=== Extract ===

○ ○ ○ ○

Commentary - The more things change...
published: Sunday | November 20, 2005


- IAN ALLEN/STAFF PHOTOGRAPHER
Children live what they learn: While members of the Pentecostal Gospel Church prayed, the youngsters gathered around a Bible during a week-long vigil in Nelson Mandela Park in Half-Way Tree earlier this year. The congregation was praying and fasting for the healing of the nation.

Hartley Neita, Contributor

SEVENTY-THREE YEARS ago, Marcus Garvey had some ideas that spoke right through the years and remain poignant up until today.

His comments made at a meeting of school teachers in Kingston in October 1932 about their role in moulding the lives of the children in their charge, are of special significance now, in 2005.

He spoke at a time when opportunities for secondary education for the poor were limited. So, the vast majority of children in Jamaica then, ended their education in their mid-teens.

"Unfortunately," he began, "our education system for the common people stops at the age of 14 years and because of this we have been developing a large population of people who have had to interpret life for themselves between the age of 14 and 30. And generally, they interpret life in a bad and wrong way."

He hoped, he continued, that the day was not far distant when the good work of teachers on the minds of children up to 14 would not be spoilt by the neglect which followed between that age and manhood. "Those of us who study the social condition of the country seriously, realise that most of the crimes that are now being committed are done by young men and women between the ages of 16 and 35 ­ people who have been thrown upon their own educational and social and cultural resources to see things in their own way."

That could have been said this morning. Could it not?

LACK OF KINDLY INFLUENCE

"The children you are moulding," he told the teachers, "live, unfortunately, in the homes of their elders and absorb something different to what you teachers have been teaching them. They are dragged down because of the lack of any kindly influence, particularly social influence, that ought to have surrounded them after leaving school at that early age of 14.

"I feel sure," he said, "that you share my view that one of the most necessary things in the life of this country is proper education. Ninety-eight per cent of the failures we have around us can be traced to a lack of proper education, because proper education includes proper social education."

The problem with Garvey's time, and which is still with us, is that in the gap between after-school and first employment, there is a lot of idle time when mischief and misbehaviour can be so attractive that the values and attitudes taught in school are destroyed. It is in this idle time they are most vulnerable to the temptations of substitutes which are adventurous. After playing dominoes until they get bored, they are drawn to the easy money that comes from crime, and from the high of that excitement seek escapism by finding a woman to rape. And the younger the female, the weaker she will be.

○ ○ ○ ○

=== What this task involves ===
Pick up the commentary on Marcus Garvey's 1932 address to Kingston teachers after its final sentence, and carry it forward for a few more paragraphs.

○ ○ ○ ○

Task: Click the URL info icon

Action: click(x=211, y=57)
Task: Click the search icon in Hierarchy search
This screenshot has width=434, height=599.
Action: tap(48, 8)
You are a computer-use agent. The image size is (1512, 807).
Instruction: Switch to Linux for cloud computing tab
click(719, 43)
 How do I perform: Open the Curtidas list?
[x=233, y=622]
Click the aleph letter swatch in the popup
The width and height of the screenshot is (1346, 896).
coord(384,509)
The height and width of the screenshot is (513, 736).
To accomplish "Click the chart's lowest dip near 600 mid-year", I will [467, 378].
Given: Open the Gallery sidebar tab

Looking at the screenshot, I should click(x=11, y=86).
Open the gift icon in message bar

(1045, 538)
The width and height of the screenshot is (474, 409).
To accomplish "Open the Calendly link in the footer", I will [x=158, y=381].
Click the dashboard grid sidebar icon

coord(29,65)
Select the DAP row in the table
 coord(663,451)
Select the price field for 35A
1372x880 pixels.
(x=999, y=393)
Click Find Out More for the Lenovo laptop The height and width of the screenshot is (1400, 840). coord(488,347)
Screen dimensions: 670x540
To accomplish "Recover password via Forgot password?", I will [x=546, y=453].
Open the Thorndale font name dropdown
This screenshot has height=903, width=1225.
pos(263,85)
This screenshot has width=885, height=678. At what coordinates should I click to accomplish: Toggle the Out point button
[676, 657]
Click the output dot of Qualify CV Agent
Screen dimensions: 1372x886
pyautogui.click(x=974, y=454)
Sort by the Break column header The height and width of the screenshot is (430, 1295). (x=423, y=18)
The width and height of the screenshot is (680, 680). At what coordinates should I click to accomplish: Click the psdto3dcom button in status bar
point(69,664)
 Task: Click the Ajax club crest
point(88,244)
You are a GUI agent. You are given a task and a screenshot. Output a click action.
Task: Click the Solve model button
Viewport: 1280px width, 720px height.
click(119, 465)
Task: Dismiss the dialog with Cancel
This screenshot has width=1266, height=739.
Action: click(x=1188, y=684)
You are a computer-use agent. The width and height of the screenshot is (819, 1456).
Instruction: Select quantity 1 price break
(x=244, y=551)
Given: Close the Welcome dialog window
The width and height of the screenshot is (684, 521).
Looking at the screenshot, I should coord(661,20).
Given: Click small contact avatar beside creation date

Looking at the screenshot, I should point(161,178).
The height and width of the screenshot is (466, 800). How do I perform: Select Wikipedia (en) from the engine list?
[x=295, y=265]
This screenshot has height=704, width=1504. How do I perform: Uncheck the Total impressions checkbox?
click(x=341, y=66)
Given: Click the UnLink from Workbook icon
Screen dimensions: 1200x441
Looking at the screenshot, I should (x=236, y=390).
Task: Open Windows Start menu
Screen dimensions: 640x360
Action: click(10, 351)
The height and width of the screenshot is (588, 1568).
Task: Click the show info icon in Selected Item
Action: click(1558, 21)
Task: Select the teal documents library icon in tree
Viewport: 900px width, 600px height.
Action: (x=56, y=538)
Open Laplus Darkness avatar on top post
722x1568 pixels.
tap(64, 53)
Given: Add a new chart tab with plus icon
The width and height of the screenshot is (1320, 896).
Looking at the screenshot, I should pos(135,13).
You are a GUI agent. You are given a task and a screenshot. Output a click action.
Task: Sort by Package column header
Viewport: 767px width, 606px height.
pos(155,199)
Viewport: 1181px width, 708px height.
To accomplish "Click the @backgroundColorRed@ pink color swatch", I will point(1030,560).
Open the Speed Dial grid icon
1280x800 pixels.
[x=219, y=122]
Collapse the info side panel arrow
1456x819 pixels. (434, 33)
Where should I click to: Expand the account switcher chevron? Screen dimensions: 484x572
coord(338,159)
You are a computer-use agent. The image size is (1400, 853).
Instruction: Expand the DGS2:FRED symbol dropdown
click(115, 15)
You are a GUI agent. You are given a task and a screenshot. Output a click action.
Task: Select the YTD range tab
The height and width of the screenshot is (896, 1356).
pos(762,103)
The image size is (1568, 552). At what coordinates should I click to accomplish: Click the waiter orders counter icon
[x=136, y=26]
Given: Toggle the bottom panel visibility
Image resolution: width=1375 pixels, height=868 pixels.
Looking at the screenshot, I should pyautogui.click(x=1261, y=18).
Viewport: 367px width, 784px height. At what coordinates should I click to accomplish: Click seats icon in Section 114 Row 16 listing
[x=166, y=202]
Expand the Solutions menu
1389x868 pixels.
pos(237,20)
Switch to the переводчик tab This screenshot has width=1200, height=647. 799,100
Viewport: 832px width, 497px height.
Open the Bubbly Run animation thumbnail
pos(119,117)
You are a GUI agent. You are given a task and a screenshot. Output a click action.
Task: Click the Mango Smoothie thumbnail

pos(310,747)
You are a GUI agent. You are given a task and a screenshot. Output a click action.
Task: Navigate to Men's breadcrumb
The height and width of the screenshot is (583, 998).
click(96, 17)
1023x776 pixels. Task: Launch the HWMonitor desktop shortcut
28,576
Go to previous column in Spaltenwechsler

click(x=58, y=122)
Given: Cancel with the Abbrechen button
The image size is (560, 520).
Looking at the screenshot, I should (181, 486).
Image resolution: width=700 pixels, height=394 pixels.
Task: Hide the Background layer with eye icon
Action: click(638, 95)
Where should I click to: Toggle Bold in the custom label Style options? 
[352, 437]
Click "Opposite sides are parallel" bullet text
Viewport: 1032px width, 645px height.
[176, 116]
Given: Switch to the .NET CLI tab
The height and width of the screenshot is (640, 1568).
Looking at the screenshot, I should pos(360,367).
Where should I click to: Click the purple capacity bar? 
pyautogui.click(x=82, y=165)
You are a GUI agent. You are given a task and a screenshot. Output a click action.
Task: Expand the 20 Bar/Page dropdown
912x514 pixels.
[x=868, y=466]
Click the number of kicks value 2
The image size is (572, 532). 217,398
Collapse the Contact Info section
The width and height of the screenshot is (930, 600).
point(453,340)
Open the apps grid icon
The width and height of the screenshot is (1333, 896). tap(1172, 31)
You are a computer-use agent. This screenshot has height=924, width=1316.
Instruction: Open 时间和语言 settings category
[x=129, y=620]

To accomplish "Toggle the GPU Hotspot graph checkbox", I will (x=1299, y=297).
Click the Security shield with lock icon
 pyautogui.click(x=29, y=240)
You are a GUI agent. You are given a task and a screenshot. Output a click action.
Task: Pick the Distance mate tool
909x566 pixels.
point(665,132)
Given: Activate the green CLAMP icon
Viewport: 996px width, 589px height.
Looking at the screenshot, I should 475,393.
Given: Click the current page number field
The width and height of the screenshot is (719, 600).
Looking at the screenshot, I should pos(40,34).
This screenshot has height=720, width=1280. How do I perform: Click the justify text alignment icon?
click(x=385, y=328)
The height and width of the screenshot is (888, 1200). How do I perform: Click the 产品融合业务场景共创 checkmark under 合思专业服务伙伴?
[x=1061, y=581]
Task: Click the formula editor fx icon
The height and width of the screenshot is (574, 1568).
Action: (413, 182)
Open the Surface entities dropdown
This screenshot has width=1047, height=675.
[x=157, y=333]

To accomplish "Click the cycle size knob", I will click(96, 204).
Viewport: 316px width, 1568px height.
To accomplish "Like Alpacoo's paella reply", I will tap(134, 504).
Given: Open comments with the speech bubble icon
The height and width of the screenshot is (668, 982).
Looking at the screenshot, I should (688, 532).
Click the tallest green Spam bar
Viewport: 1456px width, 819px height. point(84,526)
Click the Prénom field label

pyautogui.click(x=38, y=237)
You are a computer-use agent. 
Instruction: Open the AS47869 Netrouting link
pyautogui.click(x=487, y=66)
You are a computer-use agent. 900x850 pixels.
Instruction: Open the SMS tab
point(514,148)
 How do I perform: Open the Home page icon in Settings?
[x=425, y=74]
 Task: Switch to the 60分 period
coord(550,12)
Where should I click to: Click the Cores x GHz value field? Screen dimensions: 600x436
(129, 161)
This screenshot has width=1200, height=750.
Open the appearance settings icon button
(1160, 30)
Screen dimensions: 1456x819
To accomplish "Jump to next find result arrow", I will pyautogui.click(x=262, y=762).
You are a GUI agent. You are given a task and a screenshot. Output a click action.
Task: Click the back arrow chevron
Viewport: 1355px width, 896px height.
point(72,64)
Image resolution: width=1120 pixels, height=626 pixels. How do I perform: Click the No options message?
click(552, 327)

○ ○ ○ ○

=== Right answer ===
Garvey felt that "most of the people in our country do not really realise and know themselves because of a lack of association and it is for teachers and other mentors who know better to do everything to prevent others going along misapplying and misunderstanding the real purpose of life. In all parts of the country and particularly in lower Kingston/St. Andrew, you will find people living reckless, useless and indifferent lives and sometimes you become appalled and shocked at their behaviour.

"Teachers must therefore use the captive opportunity of the schoolroom to point the children to a higher social sphere. Outside of the regular curriculum that you are supposed to follow, point them to the course which will assist them after they leave school to seek a social level above that which they will encounter in their homes when they are no longer under the influence of school life. Inspire them to struggle and overcome the social environment which is the only one they will have an opportunity of knowing for some time after they have left your hands, so that they may interpret things from the base of a better standard of culture. Teachers can do a lot of good social work even outside the school."

Garvey then went on to point out that a boy or girl who lived in the western edge of Kingston, for instance, had a social environment which submerged the good teachings of the school and it took but a few years after that boy or girl left school for him or her to sink to the natural level of his or her neighbourhood ­ unless the teachers, probably by some teaching, probably by a mere word, was able to inspire the individual child to strike out and seek a better social atmosphere.

That, he said, was where other countries had an advantage. There was no prejudice to prevent the poorest boy, by association, from gaining positive attitudes from a culture stronger than that in his own home. Every opportunity was given for the youngsters to walk on a different stage.

BRUTE STRENGTH

'Here in Jamaica, however, how many people of mid and upper-society ever visit the slums?" he asked. "They believe they will lose their dignity if they go there. I do not think that in a year fifty persons from mid and upper St. Andrew go there, and so the people there are left to interpret life in terms of brute strength and ignorance."

There was a time, I remember, that teachers in elementary schools took their gramophones with recordings of the music of Brahms, Schumann and other classical composers, to the school room and played them in what was called civics classes. Children heard music played by the wide range of instruments ­ violins, 'cellos, trumpets, trombones, harps and clarinets in a commanding whole ­ and were not limited to today's groups which consist of electronic guitars, drums and a two-octave playing pianist, with a singer repeating, "Yeah, Hey. Yeah, Hey" ad infinitum, and a background trio grunting and heaving and gyrating.

POORER CLASSES IN OTHER COUNTRIES ENABLED

Garvey referred to this when he pointed out that the poorer classes in England and other countries were enabled to attend classical and ballet recitals. The wealthy who sat in their reserved seats and the peasant who could only afford to pay a few pence could hear and see the great creative works of artistic endeavour and be inspired by hearing the beautiful and the helpful.

"But in Jamaica," he said, "when we present anything artistic, we try to make it so prohibitive that only a small set in high society can enjoy it.

"The rest," he said " can remain barbarians!"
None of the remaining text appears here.